Regression: partial index with IS NOT NULL predicate not used for min/max optimization on NOT NULL columns - Mailing list pgsql-bugs

From Dmytro Astapov
Subject Regression: partial index with IS NOT NULL predicate not used for min/max optimization on NOT NULL columns
Date
Msg-id CAFQUnFhmAi2hkgY=eEwokriYwZngG+2eeZY=BnBw+m=drDCAVg@mail.gmail.com
Whole thread Raw
Responses Re: Regression: partial index with IS NOT NULL predicate not used for min/max optimization on NOT NULL columns
List pgsql-bugs
Hi!

Merry Christmas, happy New Year, and various seasonal greetings to you all. I come bearing the bug report for a regression, and hopefully a fix as well.

Short summary:

When a column is defined as "NOT NULL" and a partial index exists with a predicate "WHERE column IS NOT NULL", the min/max aggregate optimization fails to use the partial index. This is a regression introduced in PostgreSQL 17.

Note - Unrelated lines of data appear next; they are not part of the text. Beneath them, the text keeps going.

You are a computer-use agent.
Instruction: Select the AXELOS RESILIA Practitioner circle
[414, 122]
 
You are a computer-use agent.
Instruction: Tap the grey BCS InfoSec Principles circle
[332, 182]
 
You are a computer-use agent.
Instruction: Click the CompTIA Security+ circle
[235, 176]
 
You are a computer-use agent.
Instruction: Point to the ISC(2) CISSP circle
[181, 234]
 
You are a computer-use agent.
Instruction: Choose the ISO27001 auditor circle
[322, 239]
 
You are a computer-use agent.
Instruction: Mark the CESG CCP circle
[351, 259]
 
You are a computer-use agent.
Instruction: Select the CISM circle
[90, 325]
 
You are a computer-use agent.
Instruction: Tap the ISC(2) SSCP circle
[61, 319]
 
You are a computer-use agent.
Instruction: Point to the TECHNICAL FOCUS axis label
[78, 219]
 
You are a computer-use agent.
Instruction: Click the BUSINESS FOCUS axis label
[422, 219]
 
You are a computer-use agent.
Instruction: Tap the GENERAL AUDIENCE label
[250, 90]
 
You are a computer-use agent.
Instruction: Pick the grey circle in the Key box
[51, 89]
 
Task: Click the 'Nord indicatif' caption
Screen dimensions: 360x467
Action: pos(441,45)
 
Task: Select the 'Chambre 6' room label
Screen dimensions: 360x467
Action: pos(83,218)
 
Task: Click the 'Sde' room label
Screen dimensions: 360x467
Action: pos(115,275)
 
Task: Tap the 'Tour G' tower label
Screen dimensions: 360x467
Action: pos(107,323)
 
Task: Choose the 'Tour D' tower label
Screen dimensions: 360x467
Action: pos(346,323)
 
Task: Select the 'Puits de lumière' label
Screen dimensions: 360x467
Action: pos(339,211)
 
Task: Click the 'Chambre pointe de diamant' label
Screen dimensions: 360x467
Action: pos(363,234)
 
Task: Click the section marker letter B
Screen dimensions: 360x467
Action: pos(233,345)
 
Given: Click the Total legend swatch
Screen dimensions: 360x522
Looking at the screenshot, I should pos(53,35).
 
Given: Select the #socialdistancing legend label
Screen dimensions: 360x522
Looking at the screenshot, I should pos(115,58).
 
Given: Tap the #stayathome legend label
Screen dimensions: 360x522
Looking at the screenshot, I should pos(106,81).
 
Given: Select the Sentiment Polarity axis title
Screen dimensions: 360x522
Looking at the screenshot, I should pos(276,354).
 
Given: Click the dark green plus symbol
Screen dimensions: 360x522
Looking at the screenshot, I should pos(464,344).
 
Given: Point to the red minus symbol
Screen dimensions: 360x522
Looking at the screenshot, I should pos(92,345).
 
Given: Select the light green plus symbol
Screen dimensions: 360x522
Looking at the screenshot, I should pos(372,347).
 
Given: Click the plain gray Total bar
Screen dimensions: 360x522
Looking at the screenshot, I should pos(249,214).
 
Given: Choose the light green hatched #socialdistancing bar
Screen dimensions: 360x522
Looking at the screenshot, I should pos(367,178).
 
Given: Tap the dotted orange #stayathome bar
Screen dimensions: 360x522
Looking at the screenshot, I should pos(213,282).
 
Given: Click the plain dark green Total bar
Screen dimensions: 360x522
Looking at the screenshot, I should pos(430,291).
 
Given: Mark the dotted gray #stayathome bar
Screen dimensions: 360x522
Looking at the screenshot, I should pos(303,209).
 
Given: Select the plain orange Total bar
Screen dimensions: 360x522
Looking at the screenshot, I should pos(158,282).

Environment and PostgreSQL Versions:

Affected versions: 17.7, 18.1
Not affected versions: 16.11, 15.15, 14.20, 13.23

OS: Red Hat 11.5.0-5

Steps to Reproduce

CREATE TABLE test (seqno int NOT NULL);

INSERT INTO test SELECT s FROM generate_series(1, 100000) s;

CREATE UNIQUE INDEX ON test(seqno) WHERE seqno IS NOT NULL;

ANALYZE test;

EXPLAIN SELECT max(seqno) FROM test;

Expected behavior (observed on PostgreSQL 16.11 and earlier)

                                      QUERY PLAN                                       

---------------------------------------------------------------------------------------

Result (cost=0.32..0.33 rows=1 width=4)

  InitPlan 1

    -> Limit (cost=0.29..0.32 rows=1 width=4)

          -> Index Only Scan Backward using test_seqno_idx on test (cost=...)

Actual behavior (observed on PostgreSQL 17.7 and later)

                            QUERY PLAN                            

------------------------------------------------------------------

Aggregate (cost=1693.00..1693.01 rows=1 width=4)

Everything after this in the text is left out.